Quero Ir À Churrascaria Com Minha Família

Essas letras são um buraco cheio de falsa segurança e ilusões das piores, pois são ilusões baseadas no desejo de quem escreve. São refúgio pra homens covardes, irresponsáveis e quase que sempre, frustrados.  

Eu quero mudar a vida da minha família, tirá-los desse bairro cheio de gente ignorante e violenta, afastá-los dessas ruas sujas e dessa miséria deprimente; lhes proporcionar uma vida tão agradável que o passado ruim passe a ser um leve resquício de eventos pouco importantes e deixe de ser esse conjunto de cicatrizes, visíveis sempre que se olha no espelho.

Mas eu preciso de muita coisa pra conseguir isso, e quase tudo nessas muitas coisas é algo difícil de se conseguir. Ainda recentemente eu planejei seguir carreira na ciência, tornar-me um pesquisador e habitar os ambientes acadêmicos,  estar na vanguarda do conhecimento. Mas agora, refletindo melhor, eu percebo que isso será um processo lento, lento demais, minha família não pode esperar tanto, e por tão pouco. Ser professor universitário e eventual pesquisador não é algo que vem logo, e a remuneração que traz é pouca.

Muito provavelmente vou ter que fazer um concurso público pra empregos com boa remuneração, e é justamente nisso em que está o problema, no emprego. Me ocorre a quase certeza de que será uma tarefa desagradável, mecânica e sem desafios interessantes, um cargo administrativo medíocre qualquer. Mas o dinheiro é bom, e pode me dar aquilo que eu quero: uma casa boa - um apartamento talvez - num lugar bom, o carro que não temos, diversão em família n'alguma churrascaria sem hora pra voltar, pode me fazer amigo dos meus irmãos, pode me dar o respeito deles. O provedor é sempre respeitável, ainda que venha a ser um canalha. Aquele que te provê daquilo que precisas merece teu respeito.

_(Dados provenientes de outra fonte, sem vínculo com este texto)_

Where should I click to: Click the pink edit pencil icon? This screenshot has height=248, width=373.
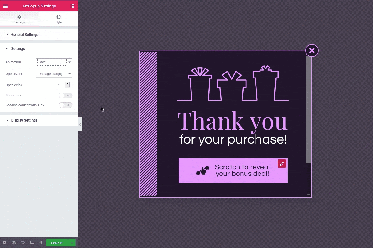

Antigamente eu ficava mais consolado quando pensava a respeito destes assuntos, eu orava - às vezes em pranto - por alguma orientação, por oportunidades, por inteligência e visão, pra enxergá-las e saber lidar com elas. Hoje eu não tenho mais isso, o que vem a ser um tanto ruim. 

Não existe ninguém ao meu lado, não há entidade alguma que esteja a velar e olhar por mim porque sua graça me atinge, não existe isso. Eu estou só, e não preciso de calos nos joelhos, mas sim de dinheiro.

Não fico muito contente ao pensar que meu pai vai acordar cedo logo mais, preparar o café e ir de bicicleta à barulhenta e fedorenta feira onde conserta e vende relógios. Tal qual a minha mãe, que fará o almoço um tanto às pressas pela manhã pra logo em seguida ir ao hospital aqui perto de casa onde é técnica em enfermagem. São trabalhos honestos, e me orgulho dos meus pais por isso. Acontece que, direfente de certas divindades, sacrifícios não me agradam.

Percebo que está mais do que na hora de sair deste buraco de letras sem valor e passar a ser um homem de ações. Essas palavras acabam tendo o mesmo propósito das antigas orações: ser um escape onde possa jogar todos os desejos frustrados - e são muitos - e que me faça suportar essa realidade desagradável, arrastando-a até onde for possível.